Le changement climatique, les inégalités croissantes et la réconciliation entre les peuples autochtones et non autochtones ne sont que quelques-uns des problèmes les plus évidents auxquels nous sommes confrontés. Chacune a des dimensions sociales et culturelles profondes, et aucune n'est susceptible d'être abordée par la seule innovation technologique. Ils ont besoin de solutions éclairées par de nouvelles connaissances dans de multiples domaines, menant à l'action dans un mélange diversifié de communautés et de différents secteurs de l'économie. Les chercheurs en sciences humaines et sociales, qui créent des connaissances sur le fonctionnement des systèmes humains et sur la façon dont différentes personnes pensent, se comportent et interagissent, auront un rôle essentiel à jouer.

L'éducation est une première défense contre le phénomène de la post-vérité. Nous avons besoin de plus de personnes capables de réfléchir de manière critique à des sujets complexes, de différencier les bonnes informations des mauvaises, de voir au-delà de leurs propres préjugés et de considérer respectueusement d'autres perspectives, en particulier lorsqu'elles sont confrontées à des différences ethniques, religieuses ou culturelles.
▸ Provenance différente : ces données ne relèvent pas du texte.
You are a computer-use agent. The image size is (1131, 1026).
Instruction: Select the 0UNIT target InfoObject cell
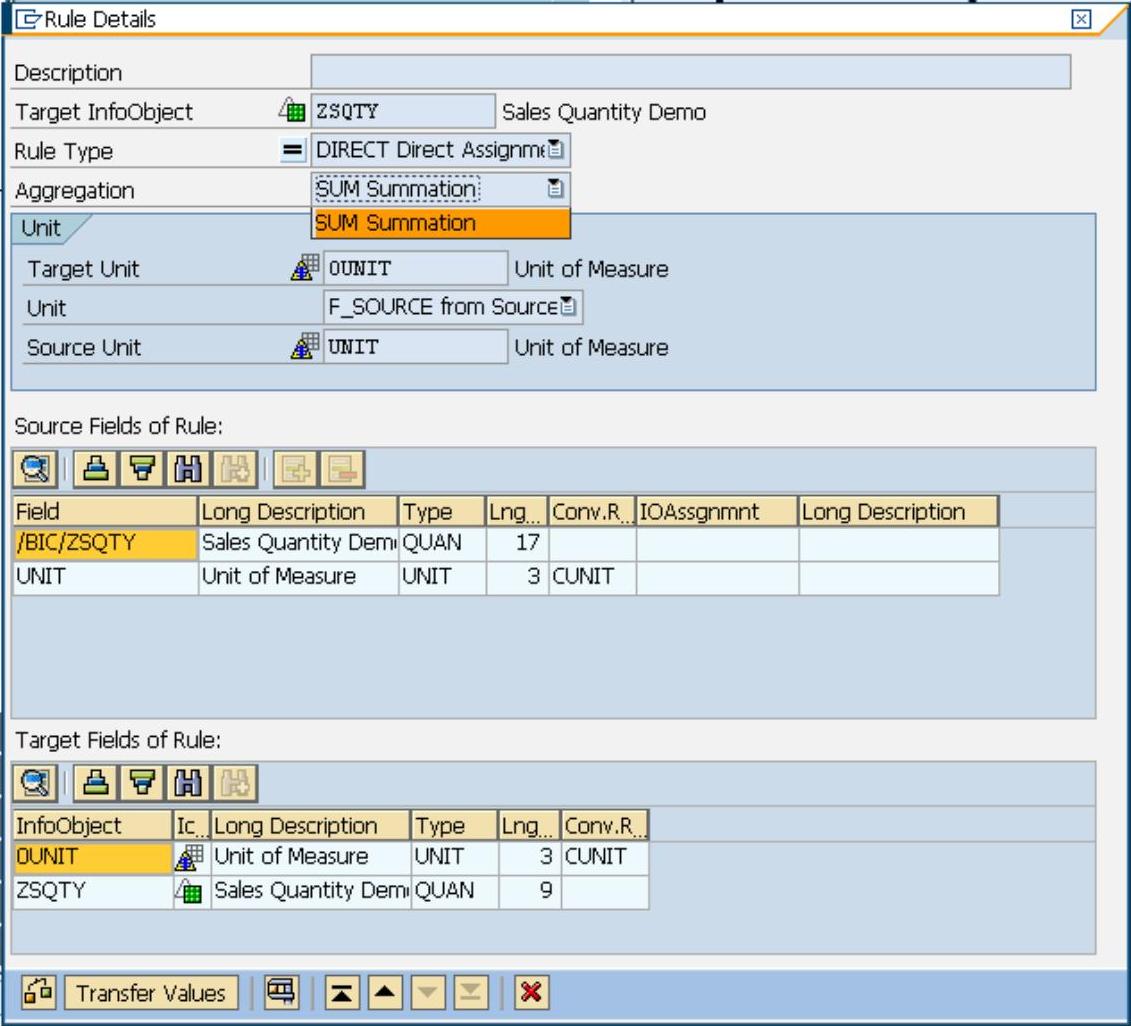pos(93,857)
De nouvelles recherches sont également vitales. Les scientifiques et les universitaires de diverses disciplines fournissent des preuves importantes qui appuient une discussion éclairée et fondée sur des faits. Dans un rapport sur le système de recherche du Canada publié plus tôt cette année, un groupe d'experts nommé par le gouvernement fédéral a conclu que de nouvelles recherches universitaires dans toutes les disciplines sont essentielles pour que le pays puisse relever ses défis nationaux. Cela comprend non seulement les bourses d'études dans des domaines tels que la médecine et l'ingénierie, mais aussi dans les sciences humaines et sociales. Les auteurs soulignent que "les sociétés sans grande science et érudition dans un large éventail de disciplines sont appauvries dans de multiples dimensions".

Le gouvernement du Canada travaille toujours sur sa vision de l'enseignement supérieur et de la recherche dans un monde post-vérité. Pendant ce temps, l'administration Trump a fait son choix, faisant de son mieux pour réduire le financement de la recherche et de la culture, et pour fermer les National Endowments for the Humanities and the Arts. Ce n'est pas une coïncidence - cela correspond parfaitement à l'approche post-vérité de Trump en matière de politique. Le Canada a la responsabilité de choisir une voie différente.

Gabriel Miller est directeur général de la Fédération des sciences humaines et sociales. Il animera une conférence Voir grand intitulée « L'expertise à l'ère de l'après-vérité : comment devenir un conseiller de confiance dans un monde où la confiance est faible », le jeudi 2 novembre à la Conférence sur les politiques scientifiques canadiennes à Ottawa.